Libri

“I nomi epiceni”

41tFwFujRZL._AC_US218_.jpgdi Gabriele Ottaviani

Dominique non chiedeva altro che di lasciarsi rassicurare.

I nomi epiceni, Amélie Nothomb, Voland, traduzione di Isabella Mattazzi. Probabilmente se vi fosse un dizionario illustrato che abbinasse a ogni sintagma una fotografia non vi sarebbe immagine migliore per definire la locuzione “autrice di culto” (con pieno merito, per inciso, perché la sua voce e il suo stile, finanche nell’abbigliamento, sono unici e inconfondibili e, per chi li apprezza, irresistibilmente suggestivi ed evocativi) di una qualsiasi di Amélie Nothomb, scrittrice incredibilmente prolifica, amatissima dal pubblico, pluripremiata, e sempre geniale e innovativa, mai uguale a sé medesima benché comunque riconoscibile e nonostante non manchi mai, in un certo qual senso, come del resto ogni artefice che si rispetti, di prendere le mosse dalla propria vicenda personale per sublimare l’autobiografia (nel suo caso ampia e varia: belga, figlia di un diplomatico, ha vissuto in Giappone, in Cina, in Bangladesh, ha sofferto di anoressia, ha lavorato come traduttrice ma anche come guardiana mobbizzata dei bagni di un’importante azienda…) nell’arte.

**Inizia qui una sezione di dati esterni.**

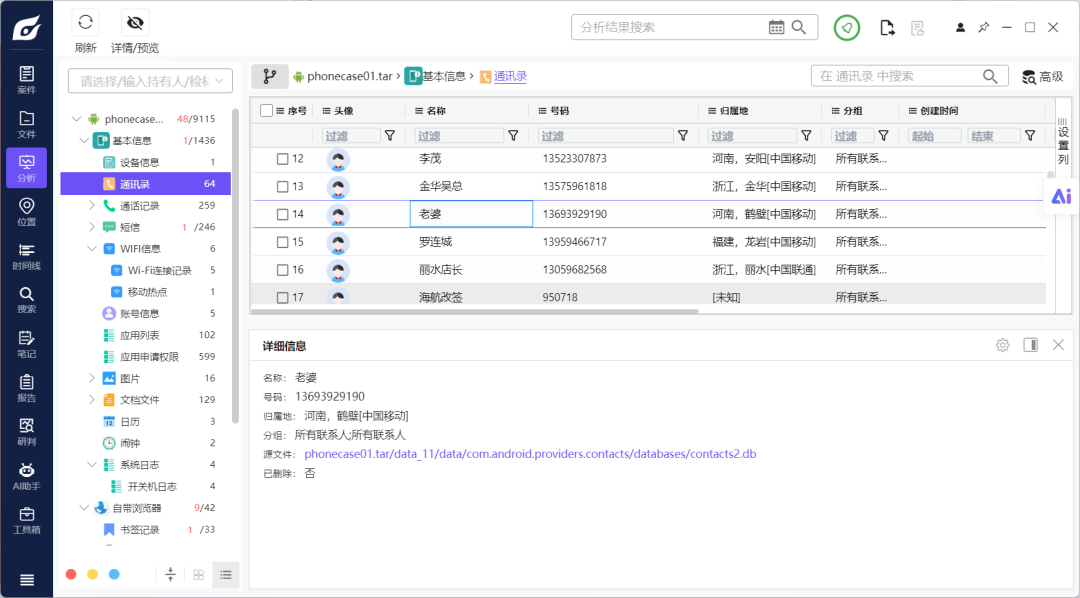Toggle the 详情/预览 visibility eye icon
1080x598 pixels.
pyautogui.click(x=135, y=23)
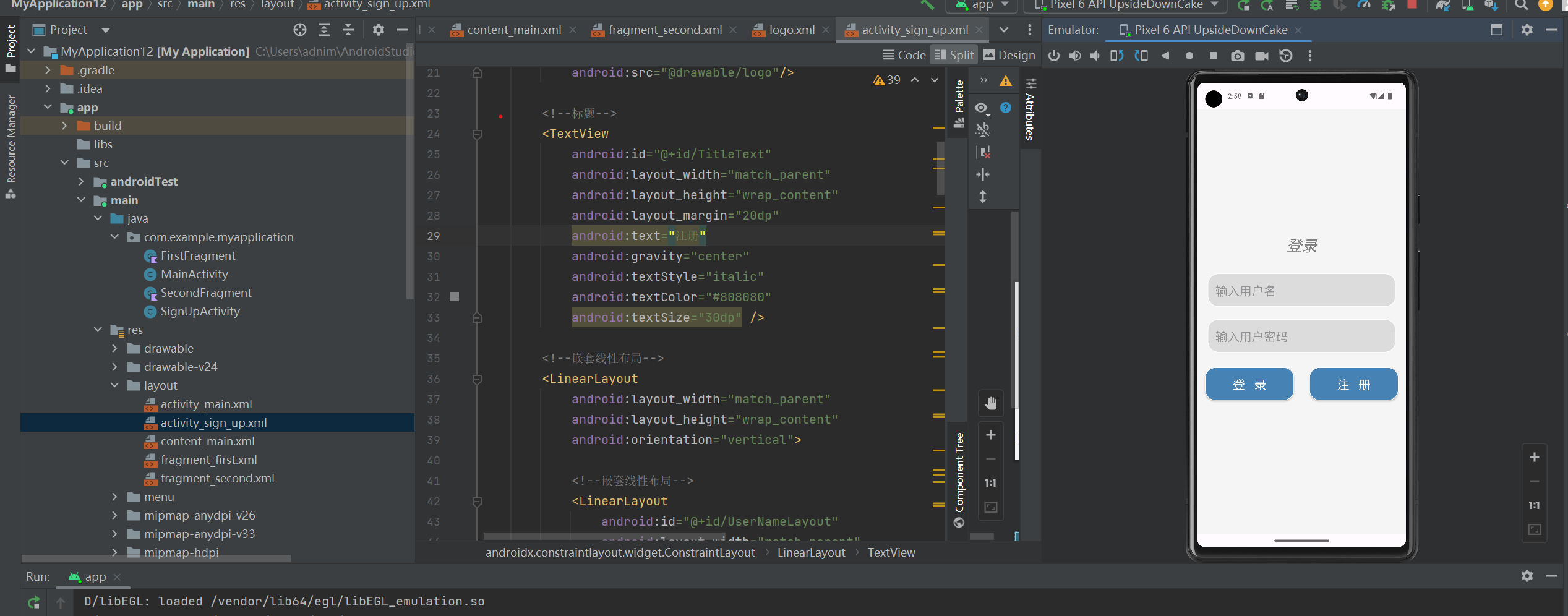
Task: Toggle design view options eye icon
Action: [982, 108]
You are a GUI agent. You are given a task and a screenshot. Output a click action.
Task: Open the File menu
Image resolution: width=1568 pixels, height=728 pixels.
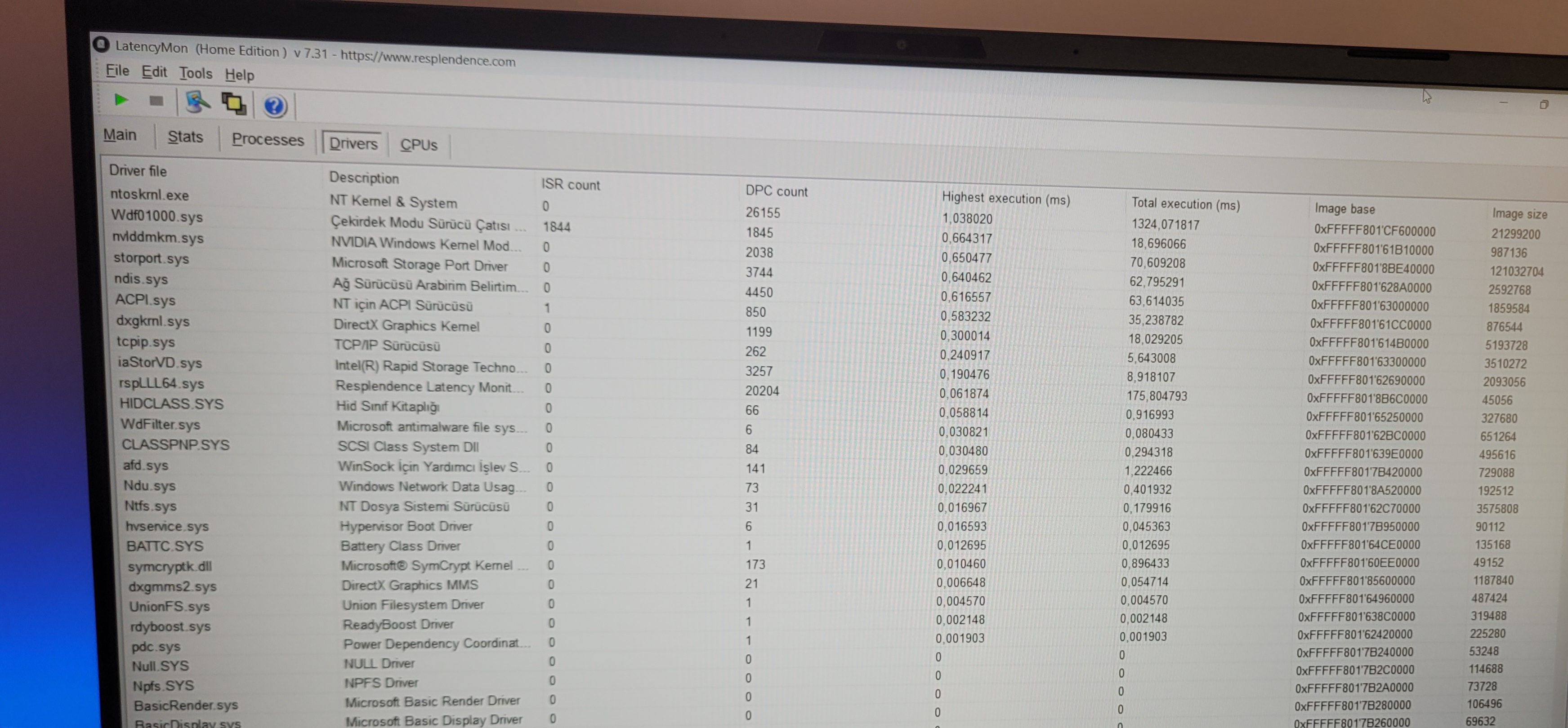pos(117,71)
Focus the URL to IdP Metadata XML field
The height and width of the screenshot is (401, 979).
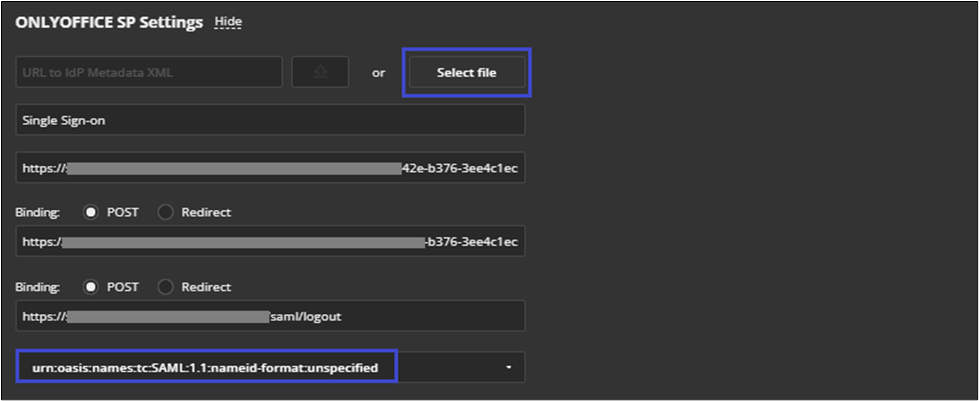click(x=148, y=72)
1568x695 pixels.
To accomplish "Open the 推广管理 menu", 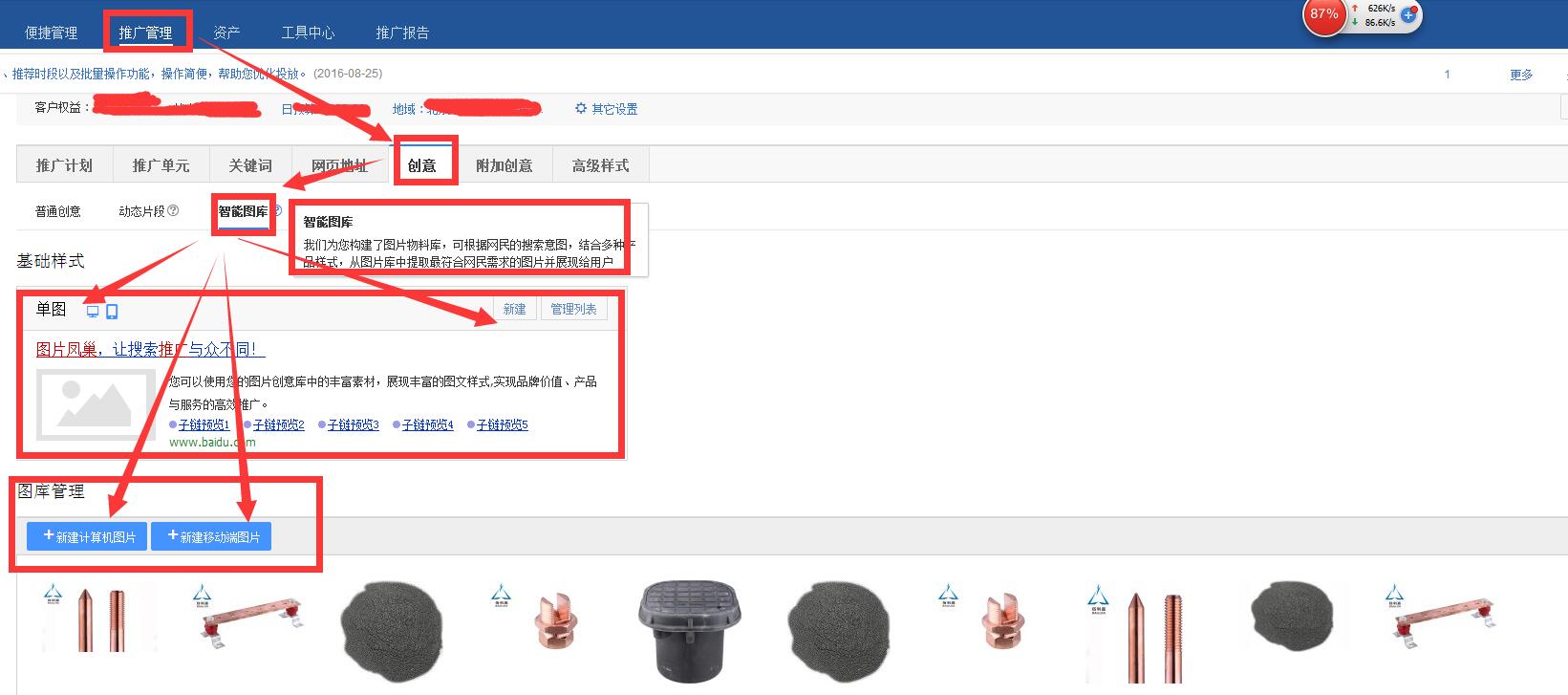I will pyautogui.click(x=145, y=33).
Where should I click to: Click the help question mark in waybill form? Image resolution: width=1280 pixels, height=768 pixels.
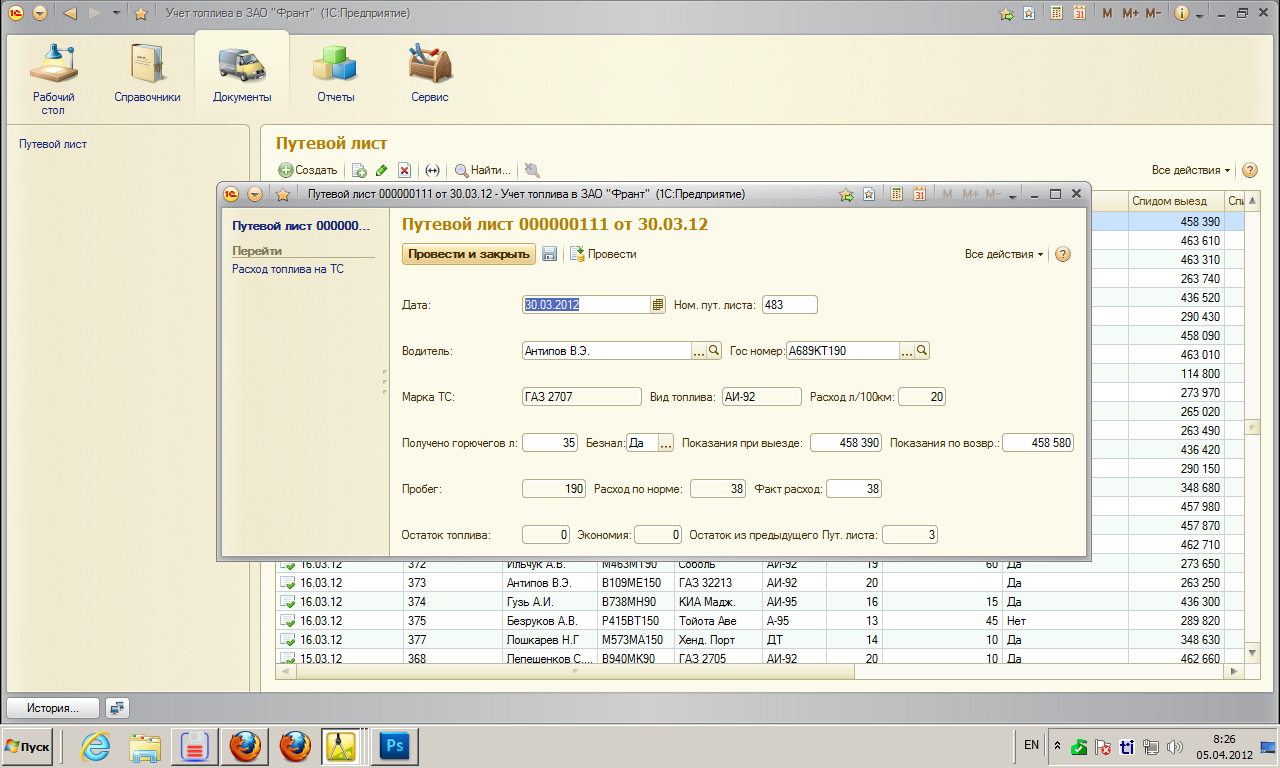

Pesce, sentinella, coniuge: sono questi alcuni esempi di nomi epiceni, sostantivi cosiddetti ambigenere, che danno il titolo, come sempre legato da una connessione lirica e poetica, un po’ come sosteneva di fare Magritte per i nomi delle sue opere, al nuovo romanzo di Fabienne Claire – così all’anagrafe – Nothomb. Il francese consente che esistano nomi epiceni anche tra quelli propri: esempi sono Dominique e Claude, che possono valere sia per il maschile che per il femminile, cangianti come shantung nella loro manifestazione identitaria, unici e molteplici. Sono loro i protagonisti, che il dodici di settembre del millenovecentosettanta si incontrano e ancora non sanno che le loro vite, da quell’istante, cambieranno per sempre, in un formidabile climax di passione e ossessione. Come sempre da non perdere.